■ Study material:
──────

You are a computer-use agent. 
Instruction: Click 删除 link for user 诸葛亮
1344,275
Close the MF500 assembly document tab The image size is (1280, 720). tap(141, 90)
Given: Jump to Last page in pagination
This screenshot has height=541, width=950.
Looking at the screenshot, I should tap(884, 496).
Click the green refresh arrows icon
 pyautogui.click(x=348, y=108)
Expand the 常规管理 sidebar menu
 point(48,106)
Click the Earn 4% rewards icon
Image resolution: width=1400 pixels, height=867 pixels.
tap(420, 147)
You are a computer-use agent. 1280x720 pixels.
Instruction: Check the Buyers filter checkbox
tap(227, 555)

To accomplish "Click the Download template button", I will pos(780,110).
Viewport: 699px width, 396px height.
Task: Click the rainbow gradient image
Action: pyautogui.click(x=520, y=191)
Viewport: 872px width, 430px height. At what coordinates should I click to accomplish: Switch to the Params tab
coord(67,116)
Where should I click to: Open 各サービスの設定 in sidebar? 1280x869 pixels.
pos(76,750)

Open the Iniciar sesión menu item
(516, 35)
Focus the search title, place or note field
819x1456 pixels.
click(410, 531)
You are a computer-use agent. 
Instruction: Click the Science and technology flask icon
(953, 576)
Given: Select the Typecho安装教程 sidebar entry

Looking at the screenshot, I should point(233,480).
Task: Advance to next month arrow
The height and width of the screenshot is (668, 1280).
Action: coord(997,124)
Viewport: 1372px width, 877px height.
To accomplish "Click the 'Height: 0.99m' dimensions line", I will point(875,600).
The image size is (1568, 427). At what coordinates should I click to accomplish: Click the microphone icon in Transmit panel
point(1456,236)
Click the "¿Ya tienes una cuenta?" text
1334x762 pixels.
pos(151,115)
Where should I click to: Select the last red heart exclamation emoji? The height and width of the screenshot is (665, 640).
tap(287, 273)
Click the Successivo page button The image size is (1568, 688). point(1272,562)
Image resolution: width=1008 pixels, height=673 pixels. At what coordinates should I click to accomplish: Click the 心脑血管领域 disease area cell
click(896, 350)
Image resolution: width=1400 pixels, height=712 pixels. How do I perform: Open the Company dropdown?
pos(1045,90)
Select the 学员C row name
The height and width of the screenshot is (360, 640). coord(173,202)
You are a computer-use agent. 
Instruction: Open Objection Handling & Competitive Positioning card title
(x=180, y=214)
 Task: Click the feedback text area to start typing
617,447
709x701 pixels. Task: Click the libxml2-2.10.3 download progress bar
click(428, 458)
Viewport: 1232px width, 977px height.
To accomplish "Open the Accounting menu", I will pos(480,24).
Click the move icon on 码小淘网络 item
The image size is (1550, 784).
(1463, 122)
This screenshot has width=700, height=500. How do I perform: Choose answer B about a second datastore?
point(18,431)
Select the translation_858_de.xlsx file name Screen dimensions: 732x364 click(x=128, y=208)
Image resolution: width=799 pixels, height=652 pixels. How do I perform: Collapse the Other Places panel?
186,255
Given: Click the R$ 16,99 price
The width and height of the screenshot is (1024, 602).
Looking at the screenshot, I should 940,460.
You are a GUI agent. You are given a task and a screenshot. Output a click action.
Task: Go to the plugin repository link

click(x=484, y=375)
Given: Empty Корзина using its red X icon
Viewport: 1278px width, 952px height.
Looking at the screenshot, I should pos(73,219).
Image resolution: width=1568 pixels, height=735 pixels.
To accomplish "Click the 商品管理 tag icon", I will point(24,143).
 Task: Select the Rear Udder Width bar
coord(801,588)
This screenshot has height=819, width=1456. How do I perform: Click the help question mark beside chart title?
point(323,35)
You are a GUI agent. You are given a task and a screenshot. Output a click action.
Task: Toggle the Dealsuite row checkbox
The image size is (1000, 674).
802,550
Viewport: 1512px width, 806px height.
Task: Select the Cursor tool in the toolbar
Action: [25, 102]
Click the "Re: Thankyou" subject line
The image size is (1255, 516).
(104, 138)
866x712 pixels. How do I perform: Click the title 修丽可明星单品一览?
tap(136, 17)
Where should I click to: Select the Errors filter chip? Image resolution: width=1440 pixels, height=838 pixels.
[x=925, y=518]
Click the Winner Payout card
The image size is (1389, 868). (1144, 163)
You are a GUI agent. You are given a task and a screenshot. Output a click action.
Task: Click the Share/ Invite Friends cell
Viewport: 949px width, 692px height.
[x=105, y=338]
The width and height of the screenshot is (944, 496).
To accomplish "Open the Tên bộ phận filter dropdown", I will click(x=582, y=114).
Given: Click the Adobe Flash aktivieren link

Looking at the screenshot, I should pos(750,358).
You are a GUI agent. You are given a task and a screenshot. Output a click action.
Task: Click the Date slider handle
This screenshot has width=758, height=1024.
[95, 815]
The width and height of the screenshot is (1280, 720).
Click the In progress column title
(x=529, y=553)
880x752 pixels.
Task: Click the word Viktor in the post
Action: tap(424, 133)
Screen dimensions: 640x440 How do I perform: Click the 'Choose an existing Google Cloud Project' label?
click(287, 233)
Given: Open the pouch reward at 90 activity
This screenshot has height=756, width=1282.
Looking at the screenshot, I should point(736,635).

──────

■ Assignment: With the line containing "Viewport: 949px width, 692px height." as the start and the last line of the entries as the end, print that whole span exactly.

■ Answer area:
Viewport: 949px width, 692px height.
[x=105, y=338]
The width and height of the screenshot is (944, 496).
To accomplish "Open the Tên bộ phận filter dropdown", I will click(x=582, y=114).
Given: Click the Adobe Flash aktivieren link

Looking at the screenshot, I should pos(750,358).
You are a GUI agent. You are given a task and a screenshot. Output a click action.
Task: Click the Date slider handle
This screenshot has width=758, height=1024.
[95, 815]
The width and height of the screenshot is (1280, 720).
Click the In progress column title
(x=529, y=553)
880x752 pixels.
Task: Click the word Viktor in the post
Action: tap(424, 133)
Screen dimensions: 640x440 How do I perform: Click the 'Choose an existing Google Cloud Project' label?
click(287, 233)
Given: Open the pouch reward at 90 activity
This screenshot has height=756, width=1282.
Looking at the screenshot, I should point(736,635).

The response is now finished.